**Short task:**
Reproduce, word for word, the lines of the records from the one containing "Enable the Imprimir no POS checkbox" through the last line of the records.

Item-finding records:
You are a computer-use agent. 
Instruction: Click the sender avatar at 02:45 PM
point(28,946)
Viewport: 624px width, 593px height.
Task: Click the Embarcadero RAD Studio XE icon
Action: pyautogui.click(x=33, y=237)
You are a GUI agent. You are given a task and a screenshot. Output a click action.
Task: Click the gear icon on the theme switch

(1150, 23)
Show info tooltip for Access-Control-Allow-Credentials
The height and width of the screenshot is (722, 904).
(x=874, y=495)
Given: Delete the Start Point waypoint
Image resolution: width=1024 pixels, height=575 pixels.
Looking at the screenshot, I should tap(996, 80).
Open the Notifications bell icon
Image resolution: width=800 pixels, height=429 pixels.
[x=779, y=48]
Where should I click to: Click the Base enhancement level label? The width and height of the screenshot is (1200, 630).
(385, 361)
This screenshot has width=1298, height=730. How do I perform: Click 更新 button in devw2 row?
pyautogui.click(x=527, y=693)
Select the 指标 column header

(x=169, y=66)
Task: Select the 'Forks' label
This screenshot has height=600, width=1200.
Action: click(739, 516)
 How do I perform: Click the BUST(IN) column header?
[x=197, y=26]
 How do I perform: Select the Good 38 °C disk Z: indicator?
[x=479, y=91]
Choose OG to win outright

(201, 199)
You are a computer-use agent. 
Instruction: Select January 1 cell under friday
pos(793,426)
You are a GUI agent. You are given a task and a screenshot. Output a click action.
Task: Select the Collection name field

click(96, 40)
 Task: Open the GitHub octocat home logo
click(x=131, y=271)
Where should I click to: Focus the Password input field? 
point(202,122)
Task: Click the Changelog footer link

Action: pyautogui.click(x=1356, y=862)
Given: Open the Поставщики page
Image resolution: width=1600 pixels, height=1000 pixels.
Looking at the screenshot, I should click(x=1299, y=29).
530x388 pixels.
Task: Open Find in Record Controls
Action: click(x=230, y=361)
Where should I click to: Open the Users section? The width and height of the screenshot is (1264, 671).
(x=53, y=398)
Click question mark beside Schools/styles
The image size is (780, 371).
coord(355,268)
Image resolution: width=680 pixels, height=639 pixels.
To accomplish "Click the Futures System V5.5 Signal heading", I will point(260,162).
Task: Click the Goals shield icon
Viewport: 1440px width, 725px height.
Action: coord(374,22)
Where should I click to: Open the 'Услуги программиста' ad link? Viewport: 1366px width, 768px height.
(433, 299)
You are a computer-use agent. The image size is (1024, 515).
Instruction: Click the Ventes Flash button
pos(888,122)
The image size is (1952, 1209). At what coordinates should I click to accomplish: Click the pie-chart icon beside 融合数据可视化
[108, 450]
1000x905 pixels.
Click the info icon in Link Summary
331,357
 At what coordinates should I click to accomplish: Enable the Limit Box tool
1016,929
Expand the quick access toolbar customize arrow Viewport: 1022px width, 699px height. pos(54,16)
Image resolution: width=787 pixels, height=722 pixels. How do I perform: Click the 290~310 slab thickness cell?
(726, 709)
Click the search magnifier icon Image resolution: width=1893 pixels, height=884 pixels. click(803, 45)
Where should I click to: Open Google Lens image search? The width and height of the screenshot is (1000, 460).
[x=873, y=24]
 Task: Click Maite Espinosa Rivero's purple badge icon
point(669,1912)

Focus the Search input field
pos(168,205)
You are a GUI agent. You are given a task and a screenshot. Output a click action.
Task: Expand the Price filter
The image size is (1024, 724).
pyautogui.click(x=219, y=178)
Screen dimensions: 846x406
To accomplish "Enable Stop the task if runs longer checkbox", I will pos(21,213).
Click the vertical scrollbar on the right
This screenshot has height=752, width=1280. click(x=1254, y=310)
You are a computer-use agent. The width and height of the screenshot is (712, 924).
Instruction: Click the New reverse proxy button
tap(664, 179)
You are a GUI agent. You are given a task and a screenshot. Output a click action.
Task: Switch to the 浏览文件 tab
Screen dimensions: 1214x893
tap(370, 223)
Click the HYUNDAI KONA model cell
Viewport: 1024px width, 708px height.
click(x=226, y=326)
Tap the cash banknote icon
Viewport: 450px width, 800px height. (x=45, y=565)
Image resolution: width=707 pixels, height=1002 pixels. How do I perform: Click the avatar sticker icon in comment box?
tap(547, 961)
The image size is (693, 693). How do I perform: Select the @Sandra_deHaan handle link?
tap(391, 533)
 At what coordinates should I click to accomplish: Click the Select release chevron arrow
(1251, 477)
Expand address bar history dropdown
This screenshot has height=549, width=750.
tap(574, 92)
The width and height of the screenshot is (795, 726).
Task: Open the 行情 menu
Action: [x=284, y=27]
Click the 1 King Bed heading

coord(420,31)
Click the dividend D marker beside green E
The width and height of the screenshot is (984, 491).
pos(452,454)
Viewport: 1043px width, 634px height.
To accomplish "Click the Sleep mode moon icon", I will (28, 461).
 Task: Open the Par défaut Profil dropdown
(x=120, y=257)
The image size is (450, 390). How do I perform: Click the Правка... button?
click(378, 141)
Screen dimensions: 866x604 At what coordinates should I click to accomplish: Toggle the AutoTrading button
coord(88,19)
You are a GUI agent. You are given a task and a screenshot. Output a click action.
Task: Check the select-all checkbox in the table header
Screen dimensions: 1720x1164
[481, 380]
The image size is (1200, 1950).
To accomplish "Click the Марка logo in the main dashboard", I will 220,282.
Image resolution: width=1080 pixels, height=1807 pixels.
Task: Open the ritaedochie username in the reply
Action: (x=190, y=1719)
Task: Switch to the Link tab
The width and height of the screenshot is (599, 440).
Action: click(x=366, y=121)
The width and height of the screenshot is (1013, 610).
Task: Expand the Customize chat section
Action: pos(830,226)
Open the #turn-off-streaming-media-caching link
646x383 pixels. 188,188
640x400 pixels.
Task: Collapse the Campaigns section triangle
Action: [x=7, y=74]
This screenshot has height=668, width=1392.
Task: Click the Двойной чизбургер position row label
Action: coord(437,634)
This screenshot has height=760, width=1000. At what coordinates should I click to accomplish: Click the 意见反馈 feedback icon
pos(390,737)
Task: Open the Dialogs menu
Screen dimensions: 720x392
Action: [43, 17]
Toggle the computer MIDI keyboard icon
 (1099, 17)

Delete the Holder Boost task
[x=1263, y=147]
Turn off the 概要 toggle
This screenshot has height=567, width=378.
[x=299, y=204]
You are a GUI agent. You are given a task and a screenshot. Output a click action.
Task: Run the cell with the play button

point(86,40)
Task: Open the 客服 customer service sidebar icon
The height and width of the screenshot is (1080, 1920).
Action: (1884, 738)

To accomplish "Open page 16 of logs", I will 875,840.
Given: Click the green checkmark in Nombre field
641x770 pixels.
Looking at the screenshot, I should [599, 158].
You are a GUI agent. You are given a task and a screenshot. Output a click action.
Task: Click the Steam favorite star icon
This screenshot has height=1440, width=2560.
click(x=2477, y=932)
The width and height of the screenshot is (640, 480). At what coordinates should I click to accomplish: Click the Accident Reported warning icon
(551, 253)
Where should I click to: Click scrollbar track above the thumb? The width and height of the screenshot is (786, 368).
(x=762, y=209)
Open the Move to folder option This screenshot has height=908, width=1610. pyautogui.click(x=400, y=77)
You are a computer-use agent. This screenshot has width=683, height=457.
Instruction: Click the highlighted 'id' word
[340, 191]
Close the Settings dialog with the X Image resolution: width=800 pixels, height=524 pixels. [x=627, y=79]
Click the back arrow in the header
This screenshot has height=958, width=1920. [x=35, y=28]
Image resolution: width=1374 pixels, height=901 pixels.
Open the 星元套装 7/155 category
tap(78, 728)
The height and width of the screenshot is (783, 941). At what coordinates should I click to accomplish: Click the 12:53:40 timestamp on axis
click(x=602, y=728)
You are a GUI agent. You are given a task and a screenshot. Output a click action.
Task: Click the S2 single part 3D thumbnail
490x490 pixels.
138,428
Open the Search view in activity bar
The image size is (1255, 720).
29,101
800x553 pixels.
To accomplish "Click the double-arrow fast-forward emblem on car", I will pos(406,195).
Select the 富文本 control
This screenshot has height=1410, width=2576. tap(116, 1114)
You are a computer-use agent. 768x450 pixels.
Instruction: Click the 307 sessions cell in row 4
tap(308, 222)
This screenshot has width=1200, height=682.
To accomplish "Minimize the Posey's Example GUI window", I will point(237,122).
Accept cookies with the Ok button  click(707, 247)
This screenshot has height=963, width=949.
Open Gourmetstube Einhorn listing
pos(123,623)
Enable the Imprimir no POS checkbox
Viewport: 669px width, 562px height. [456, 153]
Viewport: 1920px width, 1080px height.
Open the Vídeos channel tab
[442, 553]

**Written response:**
Enable the Imprimir no POS checkbox
Viewport: 669px width, 562px height. [456, 153]
Viewport: 1920px width, 1080px height.
Open the Vídeos channel tab
[442, 553]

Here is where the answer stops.